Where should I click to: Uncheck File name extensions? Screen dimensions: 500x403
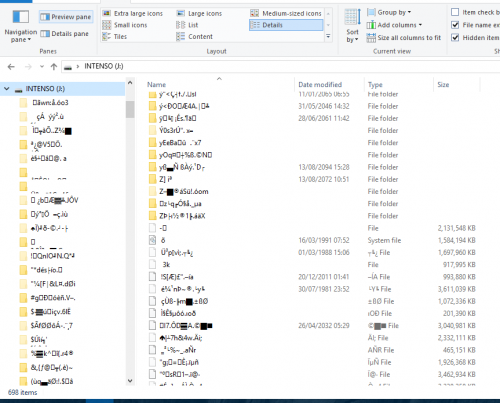[x=455, y=25]
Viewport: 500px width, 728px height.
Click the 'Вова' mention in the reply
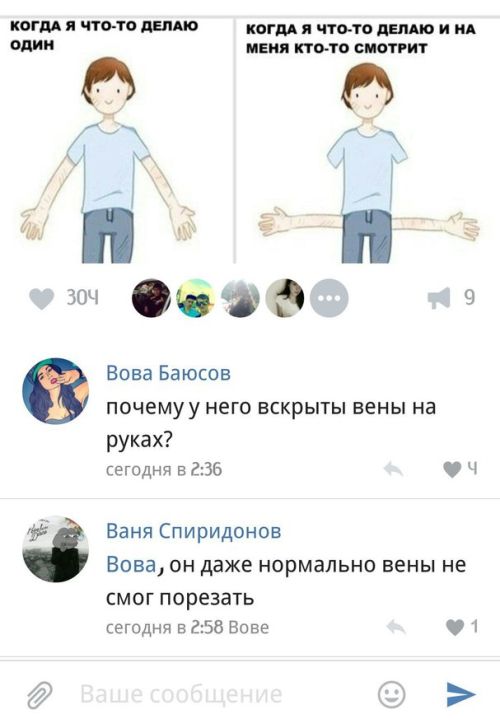[x=131, y=565]
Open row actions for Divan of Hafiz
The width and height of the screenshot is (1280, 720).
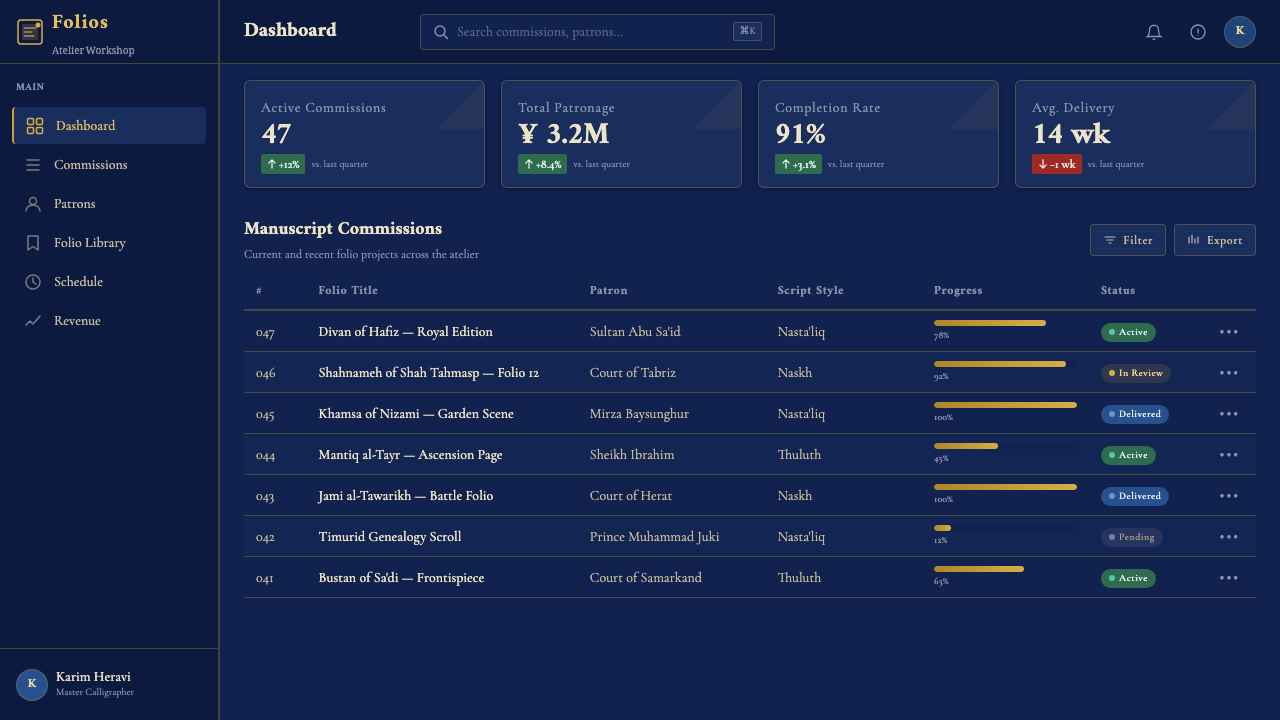point(1229,332)
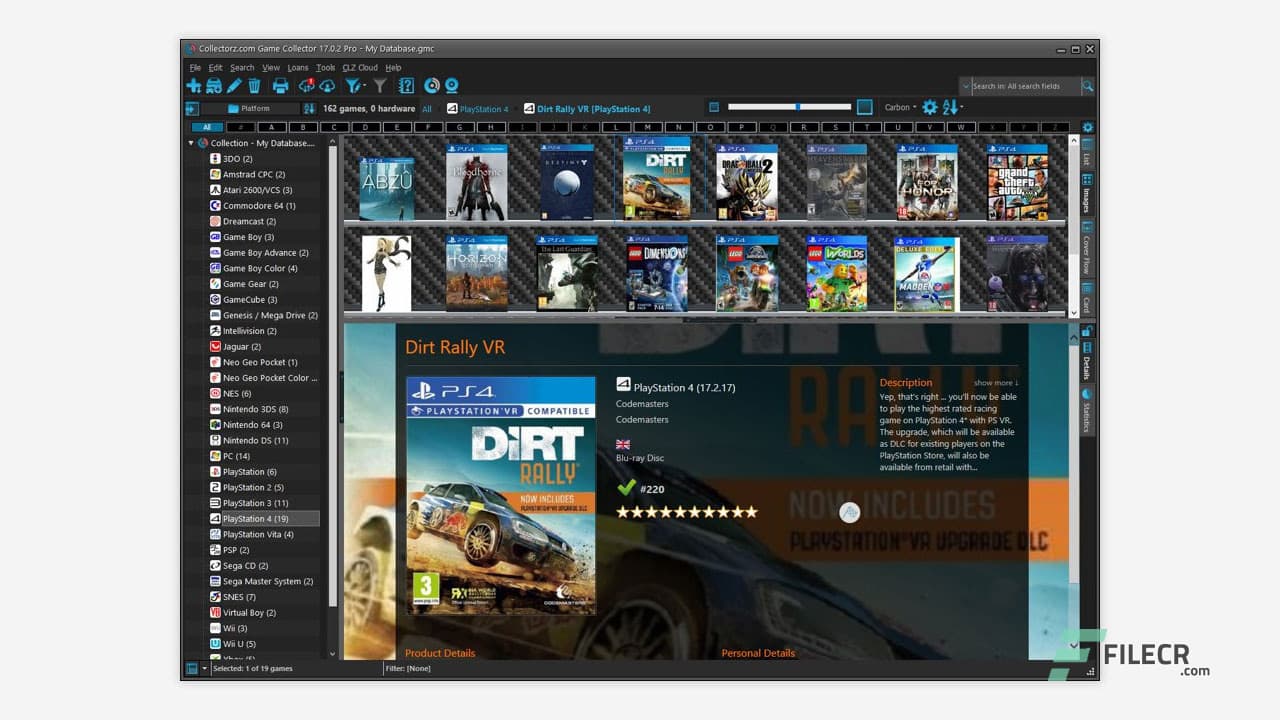
Task: Select the Add Games plus icon
Action: pyautogui.click(x=194, y=85)
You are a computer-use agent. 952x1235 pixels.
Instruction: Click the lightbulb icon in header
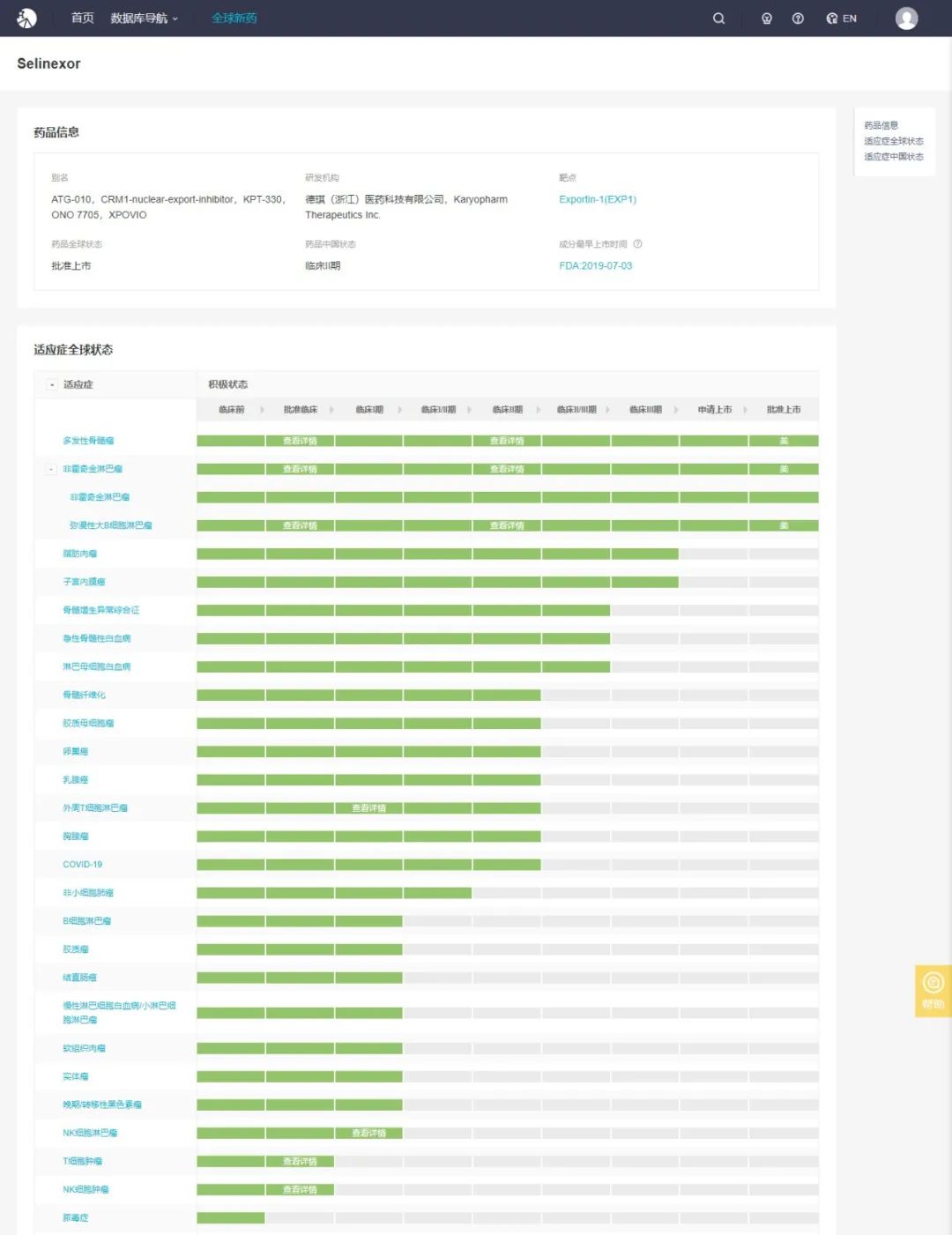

——

## What you should do
Repeat the material exactly, without images.

## Expected answer
Where should I click to: Uncheck File name extensions? Screen dimensions: 500x403
[x=455, y=25]
Viewport: 500px width, 728px height.
Click the 'Вова' mention in the reply
[x=131, y=565]
Open row actions for Divan of Hafiz
The width and height of the screenshot is (1280, 720).
point(1229,332)
Task: Select the Add Games plus icon
Action: pyautogui.click(x=194, y=85)
You are a computer-use agent. 952x1235 pixels.
Instruction: Click the lightbulb icon in header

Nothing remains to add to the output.